You are viewing a plain text version of this content. The canonical link for it is here.
Posted to solr-user@lucene.apache.org by "Klostermeyer, Michael" <mk...@riskexchange.com> on 2012/07/03 01:40:52 UTC

DIH - unable to ADD individual new documents

I am not able to ADD individual documents via the DIH, but updating works as expected.   The stored procedure that is called within the DIH returns the expected data for the new document, Solr appears to "do its thing", but it never makes it to the Solr server, as evidence that subsequent queries do not return it.

Is there a trick to adding new documents using the DIH?

Mike


RE: DIH - unable to ADD individual new documents

Posted by "Klostermeyer, Michael" <mk...@riskexchange.com>.
I haven't, but will consider those alternatives.  I think right now I'm going to go w/ a hybrid approach, meaning my scheduled and full updates will continue to use the DIH, as those seem to work really well.  My NTR indexing needs will be handled via the JSON processor.  For individual updates this will enable me to utilize an existing ORM infrastructure fairly easily (famous last words, I know).

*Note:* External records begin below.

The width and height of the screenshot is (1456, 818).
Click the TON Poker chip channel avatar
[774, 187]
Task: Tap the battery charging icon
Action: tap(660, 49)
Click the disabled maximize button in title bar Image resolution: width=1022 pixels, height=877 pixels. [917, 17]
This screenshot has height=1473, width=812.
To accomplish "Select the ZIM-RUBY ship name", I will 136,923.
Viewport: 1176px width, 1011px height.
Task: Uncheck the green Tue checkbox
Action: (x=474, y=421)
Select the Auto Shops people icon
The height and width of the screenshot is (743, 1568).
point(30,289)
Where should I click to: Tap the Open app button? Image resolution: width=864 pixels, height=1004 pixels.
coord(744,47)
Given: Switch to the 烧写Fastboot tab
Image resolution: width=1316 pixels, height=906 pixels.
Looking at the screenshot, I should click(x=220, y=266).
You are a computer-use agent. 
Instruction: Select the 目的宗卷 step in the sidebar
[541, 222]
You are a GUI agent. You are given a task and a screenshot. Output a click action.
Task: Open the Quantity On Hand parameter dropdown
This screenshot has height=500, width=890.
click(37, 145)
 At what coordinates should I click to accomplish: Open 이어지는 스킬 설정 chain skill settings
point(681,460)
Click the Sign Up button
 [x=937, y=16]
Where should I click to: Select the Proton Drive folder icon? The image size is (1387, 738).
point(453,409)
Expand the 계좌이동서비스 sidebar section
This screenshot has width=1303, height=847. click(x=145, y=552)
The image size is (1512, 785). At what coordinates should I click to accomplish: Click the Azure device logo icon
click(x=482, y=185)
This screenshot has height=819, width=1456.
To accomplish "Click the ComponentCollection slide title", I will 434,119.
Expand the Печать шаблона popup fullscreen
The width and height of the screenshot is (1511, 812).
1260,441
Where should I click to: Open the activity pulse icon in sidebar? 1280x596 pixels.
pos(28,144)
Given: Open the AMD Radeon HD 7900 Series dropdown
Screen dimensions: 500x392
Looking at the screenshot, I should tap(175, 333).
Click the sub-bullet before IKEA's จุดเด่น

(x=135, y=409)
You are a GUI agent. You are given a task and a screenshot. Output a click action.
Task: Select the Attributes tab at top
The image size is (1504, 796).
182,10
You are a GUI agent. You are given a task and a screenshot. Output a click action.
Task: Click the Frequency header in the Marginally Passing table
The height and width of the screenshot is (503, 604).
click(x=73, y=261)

Thanks for the help, as always.

Mike


-----Original Message-----
From: Erick Erickson [mailto:erickerickson@gmail.com] 
Sent: Tuesday, July 03, 2012 2:58 PM
To: solr-user@lucene.apache.org
Subject: Re: DIH - unable to ADD individual new documents

Mike:

Have you considered using one (or several) SolrJ clients to do your indexing? That can give you a finer control granularity than DIH. Or even do your NRT with SolrJ or....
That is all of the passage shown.